◆ **WORK TO BE COMPLETED**
Reproduce verbatim the data from the line containing "600x546 pixels. At" through the line containing "Looking at the screenshot, I should (2003, 152).", including both of those lines.

◆ **DATA SUPPLIED**
──────

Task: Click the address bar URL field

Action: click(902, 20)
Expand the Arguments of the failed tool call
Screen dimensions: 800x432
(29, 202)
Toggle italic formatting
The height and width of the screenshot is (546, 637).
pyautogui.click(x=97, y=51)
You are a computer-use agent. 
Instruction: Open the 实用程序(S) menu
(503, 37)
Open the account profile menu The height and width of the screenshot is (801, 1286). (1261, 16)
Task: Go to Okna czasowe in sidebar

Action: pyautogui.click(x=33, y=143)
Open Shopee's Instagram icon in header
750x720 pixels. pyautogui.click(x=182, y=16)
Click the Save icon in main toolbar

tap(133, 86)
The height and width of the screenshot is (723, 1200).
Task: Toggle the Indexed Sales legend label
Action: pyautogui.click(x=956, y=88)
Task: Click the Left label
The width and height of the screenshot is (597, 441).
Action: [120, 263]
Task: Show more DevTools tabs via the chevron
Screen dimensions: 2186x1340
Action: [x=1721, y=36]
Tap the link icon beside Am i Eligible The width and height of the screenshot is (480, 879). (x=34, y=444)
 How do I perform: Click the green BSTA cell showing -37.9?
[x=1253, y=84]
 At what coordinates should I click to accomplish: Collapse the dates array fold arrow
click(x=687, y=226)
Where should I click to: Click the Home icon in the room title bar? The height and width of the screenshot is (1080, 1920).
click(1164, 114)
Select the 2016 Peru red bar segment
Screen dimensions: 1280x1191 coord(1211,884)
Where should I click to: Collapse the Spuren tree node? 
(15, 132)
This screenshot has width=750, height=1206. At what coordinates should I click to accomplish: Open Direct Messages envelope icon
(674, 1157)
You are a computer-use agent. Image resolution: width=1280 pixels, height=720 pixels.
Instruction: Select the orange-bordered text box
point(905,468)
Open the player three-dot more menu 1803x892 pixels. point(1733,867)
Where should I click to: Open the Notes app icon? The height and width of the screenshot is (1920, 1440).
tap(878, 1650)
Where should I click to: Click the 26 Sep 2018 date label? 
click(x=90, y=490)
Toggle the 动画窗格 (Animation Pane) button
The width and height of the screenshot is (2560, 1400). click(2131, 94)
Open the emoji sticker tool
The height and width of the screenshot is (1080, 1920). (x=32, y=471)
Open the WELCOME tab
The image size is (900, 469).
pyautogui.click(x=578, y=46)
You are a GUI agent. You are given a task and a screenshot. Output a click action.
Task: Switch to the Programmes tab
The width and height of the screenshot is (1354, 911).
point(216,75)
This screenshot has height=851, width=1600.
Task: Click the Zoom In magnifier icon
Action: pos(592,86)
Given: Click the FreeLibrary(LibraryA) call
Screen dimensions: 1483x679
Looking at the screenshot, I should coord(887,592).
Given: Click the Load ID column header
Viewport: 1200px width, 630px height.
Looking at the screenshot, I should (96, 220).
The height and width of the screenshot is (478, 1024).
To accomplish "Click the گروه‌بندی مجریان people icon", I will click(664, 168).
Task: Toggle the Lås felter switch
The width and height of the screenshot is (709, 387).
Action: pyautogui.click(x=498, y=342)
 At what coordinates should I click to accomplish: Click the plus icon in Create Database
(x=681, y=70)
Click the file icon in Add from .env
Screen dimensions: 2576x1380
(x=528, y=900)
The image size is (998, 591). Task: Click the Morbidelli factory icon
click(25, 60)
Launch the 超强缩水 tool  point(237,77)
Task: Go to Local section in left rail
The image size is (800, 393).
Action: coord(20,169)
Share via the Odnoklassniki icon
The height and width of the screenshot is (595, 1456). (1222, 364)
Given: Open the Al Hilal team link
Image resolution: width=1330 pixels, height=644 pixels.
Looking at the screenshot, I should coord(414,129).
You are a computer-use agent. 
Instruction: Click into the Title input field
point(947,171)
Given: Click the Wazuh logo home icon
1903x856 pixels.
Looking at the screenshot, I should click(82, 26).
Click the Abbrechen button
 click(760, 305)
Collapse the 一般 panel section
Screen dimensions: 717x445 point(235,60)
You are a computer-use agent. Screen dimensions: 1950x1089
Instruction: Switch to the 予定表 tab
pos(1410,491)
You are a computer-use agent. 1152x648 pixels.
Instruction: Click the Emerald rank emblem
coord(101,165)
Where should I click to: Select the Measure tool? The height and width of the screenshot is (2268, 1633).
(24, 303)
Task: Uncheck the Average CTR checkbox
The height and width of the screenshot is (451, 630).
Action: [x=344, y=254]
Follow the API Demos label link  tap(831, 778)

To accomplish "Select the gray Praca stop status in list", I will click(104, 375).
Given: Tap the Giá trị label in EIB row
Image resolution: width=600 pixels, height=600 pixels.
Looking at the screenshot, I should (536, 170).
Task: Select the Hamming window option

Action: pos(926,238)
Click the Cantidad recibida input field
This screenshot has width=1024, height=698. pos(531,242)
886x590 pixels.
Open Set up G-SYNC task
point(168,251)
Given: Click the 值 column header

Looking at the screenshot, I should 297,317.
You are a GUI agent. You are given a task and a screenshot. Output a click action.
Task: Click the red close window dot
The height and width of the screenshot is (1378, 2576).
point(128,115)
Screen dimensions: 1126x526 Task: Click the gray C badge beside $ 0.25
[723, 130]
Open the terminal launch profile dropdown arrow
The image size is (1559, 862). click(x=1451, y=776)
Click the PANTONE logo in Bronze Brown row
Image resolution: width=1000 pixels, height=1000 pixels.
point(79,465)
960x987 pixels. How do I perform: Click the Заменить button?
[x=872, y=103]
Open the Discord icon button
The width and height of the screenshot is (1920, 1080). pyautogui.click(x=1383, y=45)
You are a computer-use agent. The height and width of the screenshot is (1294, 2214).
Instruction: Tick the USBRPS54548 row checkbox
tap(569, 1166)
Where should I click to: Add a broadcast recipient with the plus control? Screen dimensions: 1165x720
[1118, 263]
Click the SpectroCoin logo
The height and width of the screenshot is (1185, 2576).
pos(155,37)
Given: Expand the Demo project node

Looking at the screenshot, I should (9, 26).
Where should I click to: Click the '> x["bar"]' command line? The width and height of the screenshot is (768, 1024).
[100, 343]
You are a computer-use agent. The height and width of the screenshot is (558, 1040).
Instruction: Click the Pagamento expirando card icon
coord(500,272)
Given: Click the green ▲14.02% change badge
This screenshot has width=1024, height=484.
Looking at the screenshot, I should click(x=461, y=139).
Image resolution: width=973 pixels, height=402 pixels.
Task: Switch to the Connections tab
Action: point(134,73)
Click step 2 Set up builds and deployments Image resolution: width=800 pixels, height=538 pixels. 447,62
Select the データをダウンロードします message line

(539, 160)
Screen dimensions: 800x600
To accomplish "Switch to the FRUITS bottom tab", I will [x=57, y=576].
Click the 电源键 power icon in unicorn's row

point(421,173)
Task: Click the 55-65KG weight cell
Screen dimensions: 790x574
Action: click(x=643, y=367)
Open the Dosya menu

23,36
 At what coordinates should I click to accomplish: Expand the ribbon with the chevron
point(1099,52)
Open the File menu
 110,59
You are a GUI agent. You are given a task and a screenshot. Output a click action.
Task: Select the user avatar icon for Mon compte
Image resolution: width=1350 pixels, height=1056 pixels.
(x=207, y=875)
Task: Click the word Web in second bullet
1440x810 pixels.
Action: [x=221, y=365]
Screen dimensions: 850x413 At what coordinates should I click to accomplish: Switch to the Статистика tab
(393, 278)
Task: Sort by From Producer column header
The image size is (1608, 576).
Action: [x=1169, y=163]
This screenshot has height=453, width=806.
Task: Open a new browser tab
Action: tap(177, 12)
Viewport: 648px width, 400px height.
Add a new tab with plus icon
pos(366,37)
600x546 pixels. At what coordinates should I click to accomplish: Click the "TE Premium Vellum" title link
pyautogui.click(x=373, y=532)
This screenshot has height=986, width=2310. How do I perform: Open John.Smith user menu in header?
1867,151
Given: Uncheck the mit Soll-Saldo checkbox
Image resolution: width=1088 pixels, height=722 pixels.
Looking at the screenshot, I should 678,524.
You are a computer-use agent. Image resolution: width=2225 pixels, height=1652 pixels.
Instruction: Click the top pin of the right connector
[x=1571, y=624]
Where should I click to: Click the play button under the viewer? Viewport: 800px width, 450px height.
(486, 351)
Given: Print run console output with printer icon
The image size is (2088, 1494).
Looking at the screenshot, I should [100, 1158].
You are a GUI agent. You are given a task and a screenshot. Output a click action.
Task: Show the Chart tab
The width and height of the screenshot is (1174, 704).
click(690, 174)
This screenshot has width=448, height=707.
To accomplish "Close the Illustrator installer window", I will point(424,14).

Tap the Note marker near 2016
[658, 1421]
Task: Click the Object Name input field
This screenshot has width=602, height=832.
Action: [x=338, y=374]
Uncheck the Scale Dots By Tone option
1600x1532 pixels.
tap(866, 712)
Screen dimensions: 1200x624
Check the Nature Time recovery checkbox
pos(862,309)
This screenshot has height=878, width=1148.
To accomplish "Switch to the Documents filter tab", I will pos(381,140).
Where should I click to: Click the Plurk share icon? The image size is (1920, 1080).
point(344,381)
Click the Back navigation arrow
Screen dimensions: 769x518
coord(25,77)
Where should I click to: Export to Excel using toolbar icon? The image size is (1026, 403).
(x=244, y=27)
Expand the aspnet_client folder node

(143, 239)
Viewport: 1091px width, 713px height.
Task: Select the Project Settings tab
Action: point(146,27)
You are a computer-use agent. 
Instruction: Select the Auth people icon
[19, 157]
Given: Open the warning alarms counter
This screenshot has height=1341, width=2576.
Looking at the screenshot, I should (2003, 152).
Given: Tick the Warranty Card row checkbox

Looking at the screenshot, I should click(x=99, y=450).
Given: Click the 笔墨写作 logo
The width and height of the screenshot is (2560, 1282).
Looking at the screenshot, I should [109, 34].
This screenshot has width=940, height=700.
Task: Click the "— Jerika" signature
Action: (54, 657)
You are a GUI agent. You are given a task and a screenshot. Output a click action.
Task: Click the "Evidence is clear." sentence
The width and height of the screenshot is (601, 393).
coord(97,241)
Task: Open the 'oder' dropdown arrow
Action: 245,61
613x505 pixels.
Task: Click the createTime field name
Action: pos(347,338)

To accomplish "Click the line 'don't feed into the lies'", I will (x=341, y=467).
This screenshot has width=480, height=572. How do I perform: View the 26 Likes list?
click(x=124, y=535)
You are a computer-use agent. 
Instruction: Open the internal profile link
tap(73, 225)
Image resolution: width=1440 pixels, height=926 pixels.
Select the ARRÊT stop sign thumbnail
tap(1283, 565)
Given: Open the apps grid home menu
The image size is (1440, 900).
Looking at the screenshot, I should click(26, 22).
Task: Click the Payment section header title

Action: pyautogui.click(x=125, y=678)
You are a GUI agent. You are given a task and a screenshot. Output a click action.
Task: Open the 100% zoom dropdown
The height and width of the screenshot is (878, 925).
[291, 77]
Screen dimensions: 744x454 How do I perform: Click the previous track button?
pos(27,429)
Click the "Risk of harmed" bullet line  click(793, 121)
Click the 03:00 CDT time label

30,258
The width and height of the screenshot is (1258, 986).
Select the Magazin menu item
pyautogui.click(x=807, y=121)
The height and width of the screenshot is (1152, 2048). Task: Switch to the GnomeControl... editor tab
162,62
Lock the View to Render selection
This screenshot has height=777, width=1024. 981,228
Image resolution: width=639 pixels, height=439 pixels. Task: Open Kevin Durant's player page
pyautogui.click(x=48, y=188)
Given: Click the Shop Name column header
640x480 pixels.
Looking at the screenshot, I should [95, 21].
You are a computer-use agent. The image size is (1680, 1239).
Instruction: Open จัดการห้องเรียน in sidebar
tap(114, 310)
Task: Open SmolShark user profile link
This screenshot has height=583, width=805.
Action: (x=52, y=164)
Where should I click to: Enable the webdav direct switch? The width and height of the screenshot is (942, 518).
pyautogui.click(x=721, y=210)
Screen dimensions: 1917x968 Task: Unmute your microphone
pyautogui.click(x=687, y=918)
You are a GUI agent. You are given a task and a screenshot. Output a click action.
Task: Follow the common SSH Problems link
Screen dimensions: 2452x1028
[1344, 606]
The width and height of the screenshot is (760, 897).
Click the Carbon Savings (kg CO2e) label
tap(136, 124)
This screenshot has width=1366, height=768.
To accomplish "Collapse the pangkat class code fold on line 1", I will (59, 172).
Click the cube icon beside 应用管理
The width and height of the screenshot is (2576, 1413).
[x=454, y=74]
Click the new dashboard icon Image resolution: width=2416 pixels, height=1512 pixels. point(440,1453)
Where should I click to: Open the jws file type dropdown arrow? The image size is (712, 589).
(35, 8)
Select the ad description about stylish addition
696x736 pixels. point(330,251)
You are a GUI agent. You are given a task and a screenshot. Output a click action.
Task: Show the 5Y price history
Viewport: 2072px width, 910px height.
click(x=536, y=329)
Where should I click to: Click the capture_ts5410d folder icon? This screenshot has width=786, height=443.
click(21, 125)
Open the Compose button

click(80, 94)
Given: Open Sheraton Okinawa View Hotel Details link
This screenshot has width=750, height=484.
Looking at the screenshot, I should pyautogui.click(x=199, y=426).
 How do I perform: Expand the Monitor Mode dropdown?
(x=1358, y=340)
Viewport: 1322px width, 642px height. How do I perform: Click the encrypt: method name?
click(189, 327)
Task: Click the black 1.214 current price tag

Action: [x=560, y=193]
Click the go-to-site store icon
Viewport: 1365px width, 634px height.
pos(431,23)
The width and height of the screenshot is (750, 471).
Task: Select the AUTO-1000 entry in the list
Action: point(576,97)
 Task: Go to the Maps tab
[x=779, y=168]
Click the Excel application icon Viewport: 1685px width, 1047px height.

──────

◆ **WRITTEN REPLY**
600x546 pixels. At what coordinates should I click to accomplish: Click the "TE Premium Vellum" title link
pyautogui.click(x=373, y=532)
This screenshot has height=986, width=2310. How do I perform: Open John.Smith user menu in header?
1867,151
Given: Uncheck the mit Soll-Saldo checkbox
Image resolution: width=1088 pixels, height=722 pixels.
Looking at the screenshot, I should 678,524.
You are a computer-use agent. Image resolution: width=2225 pixels, height=1652 pixels.
Instruction: Click the top pin of the right connector
[x=1571, y=624]
Where should I click to: Click the play button under the viewer? Viewport: 800px width, 450px height.
(486, 351)
Given: Print run console output with printer icon
The image size is (2088, 1494).
Looking at the screenshot, I should [100, 1158].
You are a GUI agent. You are given a task and a screenshot. Output a click action.
Task: Show the Chart tab
The width and height of the screenshot is (1174, 704).
click(690, 174)
This screenshot has width=448, height=707.
To accomplish "Close the Illustrator installer window", I will point(424,14).

Tap the Note marker near 2016
[658, 1421]
Task: Click the Object Name input field
This screenshot has width=602, height=832.
Action: [x=338, y=374]
Uncheck the Scale Dots By Tone option
1600x1532 pixels.
tap(866, 712)
Screen dimensions: 1200x624
Check the Nature Time recovery checkbox
pos(862,309)
This screenshot has height=878, width=1148.
To accomplish "Switch to the Documents filter tab", I will pos(381,140).
Where should I click to: Click the Plurk share icon? The image size is (1920, 1080).
point(344,381)
Click the Back navigation arrow
Screen dimensions: 769x518
coord(25,77)
Where should I click to: Export to Excel using toolbar icon? The image size is (1026, 403).
(x=244, y=27)
Expand the aspnet_client folder node

(143, 239)
Viewport: 1091px width, 713px height.
Task: Select the Project Settings tab
Action: point(146,27)
You are a computer-use agent. 
Instruction: Select the Auth people icon
[19, 157]
Given: Open the warning alarms counter
This screenshot has height=1341, width=2576.
Looking at the screenshot, I should (2003, 152).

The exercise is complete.